Ukraine air defenses downed 91 of 112 drones launched by Russia overnight.

Eighteen UAVs struck 11 locations.


ORIGINAL ENTRY: At the Munich Security Conference, Europe’s leaders have pledged continued support for Ukraine’s resistance against Russia’s invasion, as doubts grow over the Trump Administration’s investment in the security of Kyiv and other European nations.

German Chancellor Friedrich Merz told the gathering that Vladimir Putin’s 4-year full-scale invasion will “only end when Russia is at least economically, potentially militarily, exhausted”.

Noting that the Conference was a seismograph for the state of US-European relations, Merz said the Ukraine war “had forced Europe to return from a vacation from world history”.

He noted warnings that the international rules-based order is about to be destroyed, “I fear we must put it even more bluntly. This order, however imperfect it was even at its best, no longer exists in that form.”

The Chancellor continued in English:

In the era of great power rivalry, even the United States will not be powerful enough to go it alone. Dear friends, being a part of NATO is not only Europe’s competitive advantage. It is also the United States’ competitive advantage.

So let’s repair and revive transatlantic trust together.

Macron: “We Will Not Lower The Guard”

French President Emmanuel Macron said any settlement must protect Ukraine, preserve European security, and deter Russia from attempting another invasion. The rest of the world must not have a “calamitous example to follow”.

Macron emphasized the “huge strategic mistake” of urging Ukraine to accept it is defeated.

One day Russians will have to reckon with the enormity of the crime committed in their name, with the futility of the pretexts and the devastating, longer term effects on their country, but until that time comes, we will not lower the guard.

Zelensky: “I Hope That We Will Have Peace”

Throughout the day, Ukraine President Volodymyr Zelensky met a series of leaders. He posted about the support of Merz.

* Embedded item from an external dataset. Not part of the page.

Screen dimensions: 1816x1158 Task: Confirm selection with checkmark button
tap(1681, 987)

Zelensky also conferred with Finnish President Alexander Stubb, Danish Prime Minister Mette Frederiksen, Norwegian Prime Minister Jonas Gahr Støre.

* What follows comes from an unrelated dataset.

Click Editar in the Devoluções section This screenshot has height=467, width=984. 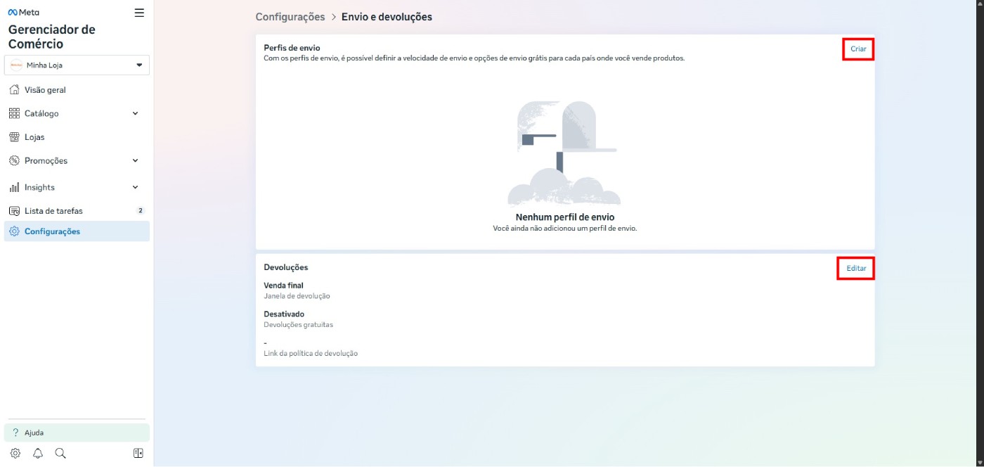[856, 269]
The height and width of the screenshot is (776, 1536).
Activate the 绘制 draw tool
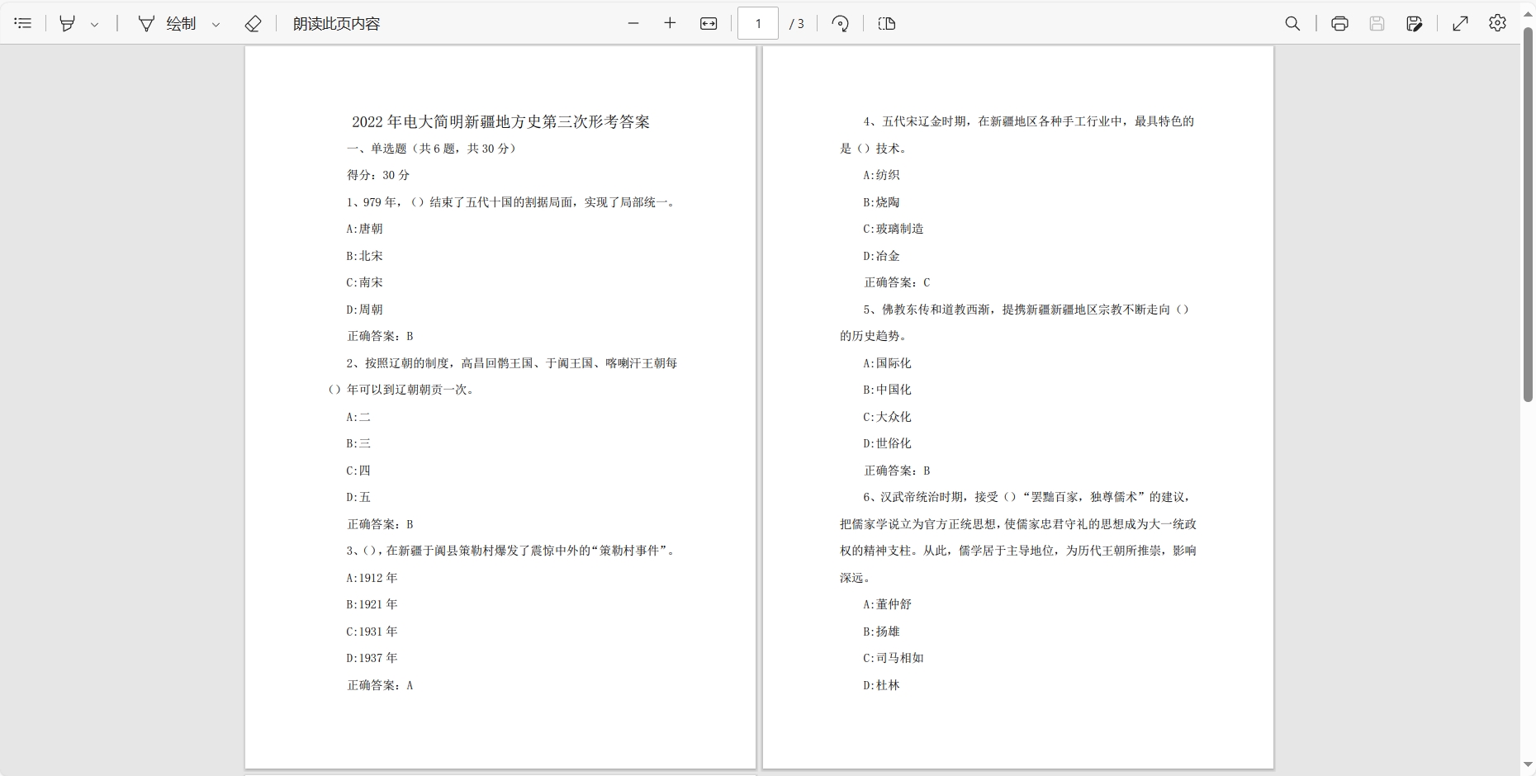[168, 23]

In an interview with Politico, Zelensky said of Russia, “I don’t think that they want to stop the war. I think that they can…under pressure….That’s why, until there is no enough pressure, they play [games].”

Earlier on Thursday, Donald Trump snapped, “Russia wants to make a deal and Zelensky is going to have to get moving. Otherwise, he’s going to miss a great opportunity.”

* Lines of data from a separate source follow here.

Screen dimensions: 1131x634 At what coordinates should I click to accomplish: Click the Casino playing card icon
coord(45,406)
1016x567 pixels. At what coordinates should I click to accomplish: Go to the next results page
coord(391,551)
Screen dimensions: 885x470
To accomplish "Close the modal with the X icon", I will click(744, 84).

Zelensky implicitly responded that Trump could make a positive intervention with sanctions on Russia’s nuclear energy program.

Asked what he hopes to see this time next year, the President said, “I hope that we will have peace, that all our people will again [go] back to normal life and I hope that we will have some time for my children.”

Macron sent his own message to the Trump camp, before next Tuesday’s third set of Ukraine-Russia-US talks in Geneva, “I want to be very clear: you can negotiate without the Europeans, if you prefer, but it will not bring a peace at the table.”

Rubio Skips Ukraine-Europe Meeting

In contrast to the European show of support, US Secretary of State Marco Rubio skipped a meeting of leaders from a dozen European countries, the European Commission, and NATO.

“The Secretary won’t be attending the Berlin Format meeting on Ukraine given the number of meetings he has happening at the same time,” a US official said. “He’s engaging on Russia-Ukraine in many of his meetings here in Munich.”

One European official described the last-minute cancellation as “insane”. Another said that, without US participation, the meeting lacked substance.

Rubio did meet German Chancellor Merz and NATO Secretary General Mark Rutte.

After Munich, Rubio will travel to Budapest to meet Hungary’s hard-right Prime Minister Viktor Orbán, a long-time ally of Vladimir Putin who has blocked European Union efforts for bolstered support of Kyiv.

A senior State Department official said the Hungarian visit was aimed at further “strengthening” ties with a European country that, in contrast with the EU, shared the Trump Administration’s vision for peace in Ukraine.

Earlier this week Donald Trump put out an all-caps tweet endorsing Orbán’s return to power in Parliamentary elections in April.